=== Texto original ===
________________
“É questão de certo interesse perceber que as artes populares dos EUA da virada do milênio tratam a anedonia e o vazio interno como coisas descoladas e cool. De repente são vestígios da glorificação romântica do Weltschmerz, que significa estar cansado do mundo, ou um tédio elegante. De repente é o fato de que quase todas as artes aqui são produzidas por gente mais velha cansada do mundo e sofisticada e aí consumida por pessoas mais jovens que não apenas consomem arte mas a examinam em busca de pistas de como ser chique, cool – e não esqueça que, para os jovens em geral, ser chique e cool é o mesmo que ser admirado, aceito e incluído e portanto assolitário. Esqueça a dita pressão-dos-pares. É mais tipo uma fome-de-pares. Não? Nós estamos em uma puberdade espiritual em que nos ligamos ao fato de que o grande horror transcendente é a solidão, fora o enjaulamento em si próprio. Depois que chegamos a essa idade, nós agora daremos ou aceitaremos qualquer coisa, usaremos qualquer máscara de tédio e de ironia cínica ainda jovens, quando o rosto é maleável o suficiente para assumir a forma daquilo que vier a usar. E aí ele se prende ao rosto, o cinismo cansado que nos salva do sentimentalismo brega e do simplismo não sofisticado. Sentimento é igual a simplismo neste continente (ao menos desde a Reconfiguração). (…) Hal, que é vazio mas não é besta, teoriza privadamente que o que passa pela transcendência descolada do sentimentalismo é na verdade algum tipo de medo de ser realmente humano, já que ser realmente humano (ao menos como ele conceitualiza essa ideia) é provavelmente ser inevitavelmente sentimental, simplista, pró-brega e patético de modo geral, é ser de alguma maneira básica e interior para sempre infantil, um tipo de bebê de aparência meio estranha que se arrasta anacliticamente pelo mapa, com grandes olhos úmidos e uma pele macia de sapo, crânio enorme, baba gosmenta. Uma das coisas realmente americanas no Hal, provavelmente, é como ele despreza o que na verdade gera a sua solidão: esse horrendo eu interno, incontinente de sentimentos e necessidades, que lamenta e se contorce logo abaixo da máscara vazia e descolada, a anedonia.”
Essa foi maior rapidinha já escrita. Ela devia se chamar demoradinha.
Mas como escrever uma resenha rapidinha de um livro de 1200 páginas? Como ser superficial com um livro tão denso, em todos os sentidos? Foi necessário um mês e meio contados (e uma semana de descanso) para acabar o maior e mais fascinante livro que eu já li.
É simplesmente genial, do começo ao fim.
________________
=== Tarefas propostas ===
1/ Explique, com base no texto original, por que Hal teoriza que a transcendência descolada do sentimentalismo é, na verdade, medo de ser realmente humano. Responda em uma a três frases.
2/ Reproduza o trecho do texto original que vai de "Essa foi maior" até "que eu já li.".

=== Dados de origem ===
________________
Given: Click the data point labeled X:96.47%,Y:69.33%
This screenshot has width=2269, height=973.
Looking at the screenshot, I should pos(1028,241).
________________
=== Respostas por tarefa ===
1/ Para Hal, ser realmente humano, ao menos como ele conceitualiza essa ideia, é provavelmente ser inevitavelmente sentimental, simplista, pró-brega e patético de modo geral. É também ser, de alguma maneira básica e interior, para sempre infantil. Por isso, o que passa por superação do sentimentalismo seria um modo de fugir dessa condição.

2/
Essa foi maior rapidinha já escrita. Ela devia se chamar demoradinha.
Mas como escrever uma resenha rapidinha de um livro de 1200 páginas? Como ser superficial com um livro tão denso, em todos os sentidos? Foi necessário um mês e meio contados (e uma semana de descanso) para acabar o maior e mais fascinante livro que eu já li.